In the '20s, before half of America had a radio or knew the meaning of the word television, Rockne wrote, "There is no question but that within a year or so a man will be able to sit down at home at his radio and not only hear an account of the game but see it by means of television. There is no doubt, too, but that the rapid transit strides made possible by aviation will increase intersectional games, bringing more color into the various college schedules. I don't believe that television will affect the crowds any more than radio does today. There will be some of a certain temperament who will be content to sit at home and get the account by radio television. But the real, dyed-in-the-wool fan will want to be out there in the throng."

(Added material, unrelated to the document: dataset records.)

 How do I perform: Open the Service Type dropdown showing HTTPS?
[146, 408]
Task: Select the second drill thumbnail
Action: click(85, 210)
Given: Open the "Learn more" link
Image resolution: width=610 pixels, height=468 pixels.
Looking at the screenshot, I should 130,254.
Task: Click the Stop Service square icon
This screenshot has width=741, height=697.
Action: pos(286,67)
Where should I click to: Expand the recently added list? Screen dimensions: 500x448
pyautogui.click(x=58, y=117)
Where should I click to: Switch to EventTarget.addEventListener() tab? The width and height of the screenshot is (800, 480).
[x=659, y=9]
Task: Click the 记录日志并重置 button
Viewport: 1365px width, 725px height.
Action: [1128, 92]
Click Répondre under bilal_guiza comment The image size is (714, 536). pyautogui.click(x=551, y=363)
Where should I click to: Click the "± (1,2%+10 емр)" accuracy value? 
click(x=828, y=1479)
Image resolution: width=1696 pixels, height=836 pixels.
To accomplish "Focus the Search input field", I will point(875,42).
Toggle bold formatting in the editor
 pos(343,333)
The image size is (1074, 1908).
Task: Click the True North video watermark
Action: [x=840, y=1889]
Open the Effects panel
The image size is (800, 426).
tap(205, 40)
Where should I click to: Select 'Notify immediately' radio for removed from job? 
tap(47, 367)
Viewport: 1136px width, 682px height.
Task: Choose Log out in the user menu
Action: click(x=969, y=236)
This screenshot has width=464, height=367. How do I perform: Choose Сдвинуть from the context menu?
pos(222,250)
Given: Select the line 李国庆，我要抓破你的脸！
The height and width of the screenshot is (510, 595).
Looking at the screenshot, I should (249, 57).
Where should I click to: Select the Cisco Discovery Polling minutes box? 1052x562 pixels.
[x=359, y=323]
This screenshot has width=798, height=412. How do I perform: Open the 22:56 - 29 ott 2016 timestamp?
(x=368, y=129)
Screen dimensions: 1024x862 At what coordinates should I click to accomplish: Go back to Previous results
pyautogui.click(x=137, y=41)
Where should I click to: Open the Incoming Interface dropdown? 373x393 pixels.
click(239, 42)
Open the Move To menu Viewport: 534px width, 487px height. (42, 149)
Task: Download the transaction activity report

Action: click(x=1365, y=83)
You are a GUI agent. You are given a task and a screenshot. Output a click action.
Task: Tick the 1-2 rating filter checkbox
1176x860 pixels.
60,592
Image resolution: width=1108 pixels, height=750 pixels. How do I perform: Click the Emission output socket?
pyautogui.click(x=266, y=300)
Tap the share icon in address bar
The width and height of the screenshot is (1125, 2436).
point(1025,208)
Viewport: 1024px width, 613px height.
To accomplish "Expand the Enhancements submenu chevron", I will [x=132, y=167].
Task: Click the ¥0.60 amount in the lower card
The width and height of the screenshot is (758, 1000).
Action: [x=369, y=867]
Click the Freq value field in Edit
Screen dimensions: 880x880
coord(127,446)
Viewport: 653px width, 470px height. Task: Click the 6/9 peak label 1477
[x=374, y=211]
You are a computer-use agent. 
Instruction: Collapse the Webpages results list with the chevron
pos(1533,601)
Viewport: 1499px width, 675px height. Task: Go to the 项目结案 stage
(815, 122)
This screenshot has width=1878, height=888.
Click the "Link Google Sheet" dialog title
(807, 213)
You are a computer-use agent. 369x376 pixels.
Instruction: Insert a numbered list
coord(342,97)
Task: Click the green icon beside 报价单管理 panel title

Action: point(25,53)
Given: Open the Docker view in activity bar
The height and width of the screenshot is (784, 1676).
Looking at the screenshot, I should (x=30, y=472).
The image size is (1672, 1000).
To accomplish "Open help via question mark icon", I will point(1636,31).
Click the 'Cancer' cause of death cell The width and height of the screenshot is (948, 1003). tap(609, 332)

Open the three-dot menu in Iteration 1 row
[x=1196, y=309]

If there had never been a Knute Rockne or a game called football, today there still would be a great University of Notre Dame. If Rockne had never gone to Notre Dame or played the game, he would have been a winner somewhere in some way. However, the school, the game and the man happened together. They were what Rockne, educated as a chemist, might have called an ideal stoichiometric mix. By any name they were a trinity well met.